Helping inspectors locate and identify underground nuclear tests

“The work is novel in part because of how we did it by injecting gases into an old UNE cavity and then using computer models informed by the experiment to extend our understanding of how xenon gas evolves following the UNE,” said Charles Carrigan, LLNL geoscientist and lead author of a paper appearing in the 16 March edition of the journal Nature-Scientific Reports.

Using computer models developed by LLNL physicist Yunwei Sun, the team showed that including thermally driven migration of telltale gases from the explosion cavity or chimney may substantially shorten their arrival times at the surface when compared to migration of gases caused only by atmospheric pressure fluctuations or barometric pumping. Previous research has focused on barometric pumping as the primary subsurface gas migration mechanism.
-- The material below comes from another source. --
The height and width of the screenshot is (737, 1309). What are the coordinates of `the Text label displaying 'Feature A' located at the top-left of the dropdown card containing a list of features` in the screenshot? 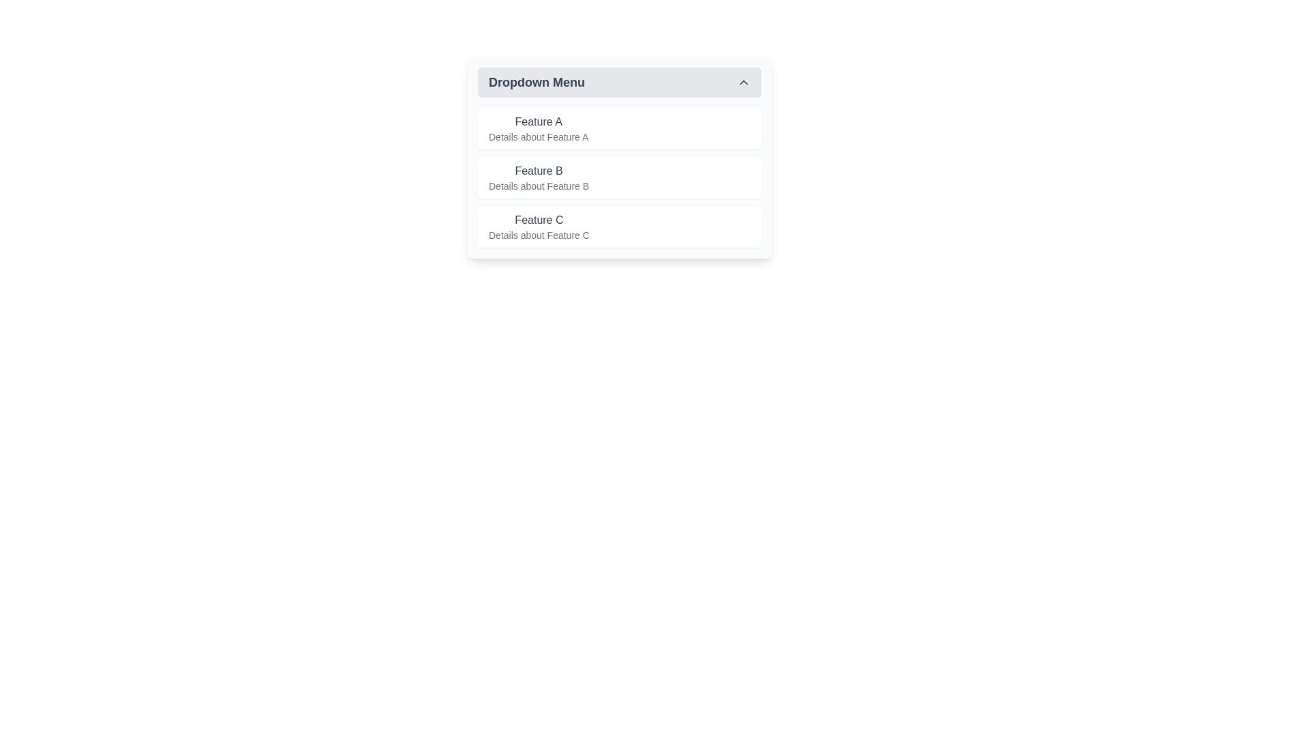 It's located at (538, 121).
“From monitoring gases coming to the surface during the course of our pressurized field experiment, we also found that background radon gas levels were anomalously high (10 to 15 times normal) at the surface over the explosion cavity,” Carrigan said.

The research indicates that the weak subsurface pressurization mimicking the thermal drive following the explosion enhanced the amount of radon that was captured. This suggests that radon anomalies could be potential indicators of hidden or clandestine UNEs that are otherwise difficult to detect during an on-site inspection.

Additionally, the simulations showed that the explosion cavity or chimney behaves something like a leaky chemical reactor or pressure cooker. The gases migrating away from the cooker change the overall chemical makeup (isotopic ratios) of the gases left behind in the cooker or reactor, which continues to make new gases. The team modeled the evolution of these gases out to several months following a UNE.

“The 2013 underground nuclear explosion carried out in North Korea has allowed us some validation of our model of explosion-gas evolution,” Carrigan said. “We find that the gases detected almost two months afterward in Russia are best matched by our evolutionary model for the mixture of different xenon isotopes when we assume a range of yields that is consistent with seismic estimates, less than 10 kilotons, for that event. This is a cool result as no one has suggested that isotopic ratios should depend on nuclear yield.”

The research also may have applications in monitoring other heated or pressurized subsurface regimes such as in situ coal gasification, deep sequestration of supercritical CO2 and nuclear waste disposal.

LLNL notes that this work was performed as part of the multi-laboratory Underground Nuclear Explosion Signatures Experiment, which is supported by the National Nuclear Security Administration’s Office of Proliferation Detection.